The term spouse refers to any individual who is lawfully married to another person under the prevailing legal standards described above, without regard to sex or gender. This means that spouses in both opposite-sex and same-sex marriages fall within this definition for HIPAA purposes.
Family member is defined more broadly. It includes spouses and dependents of lawful marriages and other relatives connected either by consanguinity (blood relationship) or affinity (relationship by marriage or legal adoption). HIPAA's definition covers first-degree to fourth-degree relatives.
See also: Understanding HIPAA's Military Command Exception
The HIPAA Privacy Rule allows for certain permitted disclosures of PHI to individuals who are considered family members, spouses, or personal representatives. Healthcare organizations can share PHI with a spouse or family member who’s actively involved in the patient’s care, whether that means helping with treatment, arranging appointments, or coordinating follow-up care. Providers can also give updates about a patient’s location, condition, or even death to those family members or a spouse.

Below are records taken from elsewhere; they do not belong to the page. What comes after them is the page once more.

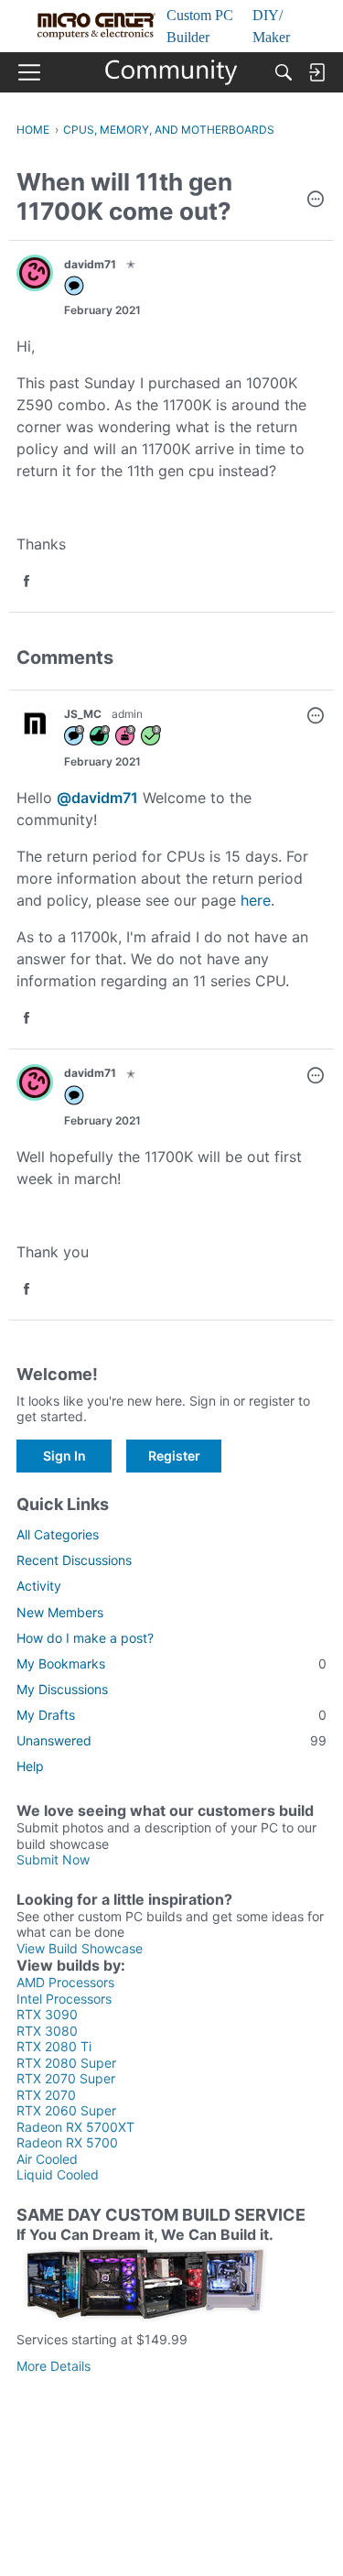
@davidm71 (97, 797)
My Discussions (62, 1689)
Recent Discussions (74, 1560)
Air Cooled (47, 2159)
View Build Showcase (79, 1948)
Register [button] (174, 1455)
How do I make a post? (85, 1638)
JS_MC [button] (83, 714)
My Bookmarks (171, 1663)
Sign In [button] (64, 1455)
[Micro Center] (171, 72)
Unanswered (171, 1740)
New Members (59, 1612)
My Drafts (171, 1715)
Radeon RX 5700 (67, 2142)
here (256, 900)
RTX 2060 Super (66, 2110)
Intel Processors (64, 1998)
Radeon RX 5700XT (75, 2127)
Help (30, 1766)
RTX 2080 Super (66, 2063)
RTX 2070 (46, 2095)
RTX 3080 (47, 2030)
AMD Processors (65, 1982)
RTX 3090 (47, 2014)
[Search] (283, 72)
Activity (38, 1585)
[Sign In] (316, 72)
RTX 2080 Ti (53, 2046)
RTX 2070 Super (65, 2078)
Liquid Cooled (57, 2174)
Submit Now (53, 1859)
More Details (53, 2366)
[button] (316, 200)
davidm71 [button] (90, 264)
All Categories (57, 1534)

When it comes to personal representatives, the rules go a step further. HIPAA requires providers to treat a personal representative as if they were the patient themselves. That means the representative can review medical records, approve disclosures, and exercise the same rights the patient would have under the Privacy Rule.
A Health Matrix: The Journal of Law-Medicine journal article provides an interesting situation, “For example, if the mental health professional determines that the client would have given consent to sharing the requested information with the surviving spouse, and has some prior documentation to that effect, the mental health professional will likely disclose the psychotherapy notes to the surviving spouse.”

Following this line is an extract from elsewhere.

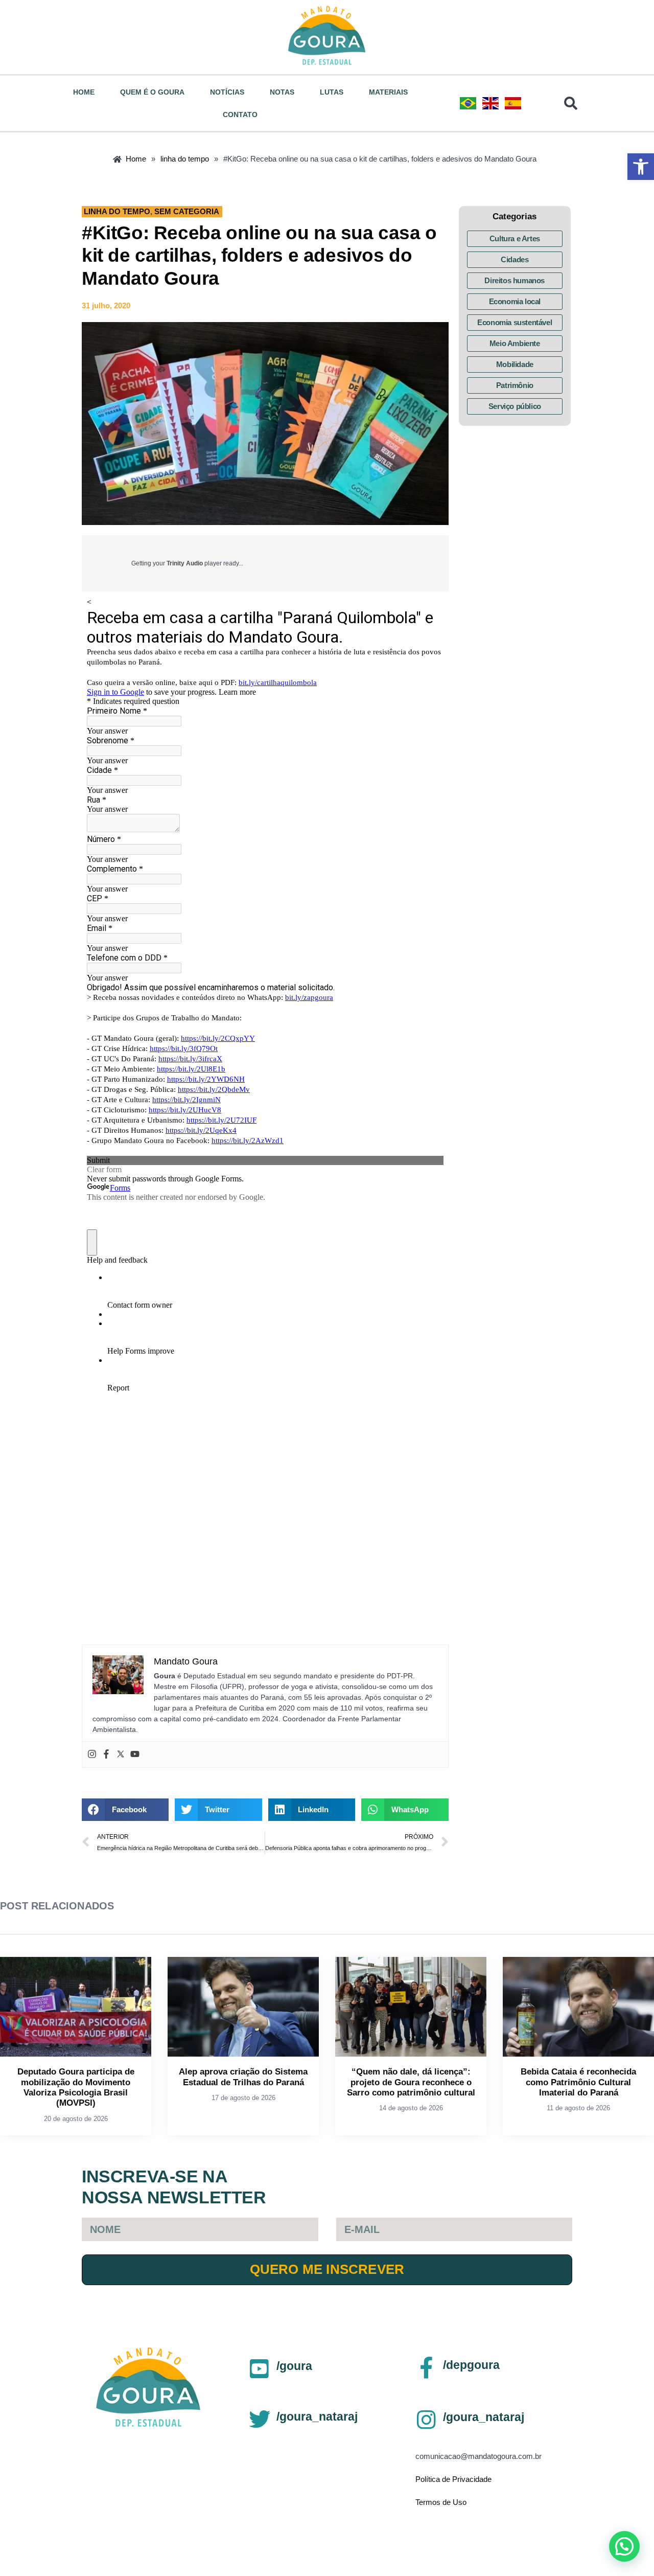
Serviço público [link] (514, 406)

If a state grants legally married spouses healthcare decision-making authority on behalf of one another, the Privacy Rule requires covered entities to recognize the lawful spouse of an individual as their personal representative.

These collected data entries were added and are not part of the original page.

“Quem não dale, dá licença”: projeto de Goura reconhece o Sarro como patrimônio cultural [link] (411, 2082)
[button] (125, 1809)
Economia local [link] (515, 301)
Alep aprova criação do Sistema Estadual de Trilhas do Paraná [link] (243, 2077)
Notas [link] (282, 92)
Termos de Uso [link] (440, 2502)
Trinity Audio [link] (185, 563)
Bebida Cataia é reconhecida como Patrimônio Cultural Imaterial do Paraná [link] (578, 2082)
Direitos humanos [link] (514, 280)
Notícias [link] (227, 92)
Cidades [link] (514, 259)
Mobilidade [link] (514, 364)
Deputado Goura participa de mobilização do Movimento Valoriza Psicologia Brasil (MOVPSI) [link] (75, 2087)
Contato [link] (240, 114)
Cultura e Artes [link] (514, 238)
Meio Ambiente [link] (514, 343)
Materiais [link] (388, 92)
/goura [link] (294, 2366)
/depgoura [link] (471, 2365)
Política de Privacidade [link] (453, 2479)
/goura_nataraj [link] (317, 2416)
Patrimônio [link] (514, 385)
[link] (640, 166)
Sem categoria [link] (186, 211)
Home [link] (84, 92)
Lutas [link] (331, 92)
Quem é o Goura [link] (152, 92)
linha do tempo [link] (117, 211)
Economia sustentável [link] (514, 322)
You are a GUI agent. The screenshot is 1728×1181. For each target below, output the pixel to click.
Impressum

See also: Using limited data sets for HIPAA compliance
In the case of United States v. Windsor, the Supreme Court declared section 3 of the Defense of Marriage Act (DOMA) unconstitutional. This particular section of DOMA previously restricted federal recognition of marriages to only opposite-sex unions. The Supreme Court's decision in Windsor expanded federal recognition of rights for individuals in same-sex marriages.
It marked a step towards equal treatment of same-sex couples under federal law. However, while this decision broadened federal recognition, it did not fully resolve the status of these rights under state law. State-level recognition of such marriages continued to vary.
In the subsequent case of Obergefell v. Hodges, the Supreme Court went further to address the issue of same-sex marriage. The Court held that the Fourteenth Amendment to the United States Constitution requires states to both license and recognize marriages between two people of the same sex.
The decision established that same-sex marriages should be legally recognized and protected nationwide. It ensures equal treatment under the law for all couples, regardless of gender. Obergefell v. Hodges provided a clear and consistent standard for recognizing same-sex marriages across all states, ending the legal disparities that had previously existed.
See also: HIPAA Compliant Email: The Definitive Guide
A disclosure of PHI is the release, transfer, provision of access to, or divulging in any other manner of protected health information to an entity or person outside the covered entity.
Yes. Individuals may request an accounting of disclosures of their PHI for up to six years, but certain disclosures are exempt from this requirement.
Covered entities must respond to an individual’s request for access to PHI or an accounting of disclosures within 30 to 60 days, depending on the type of request.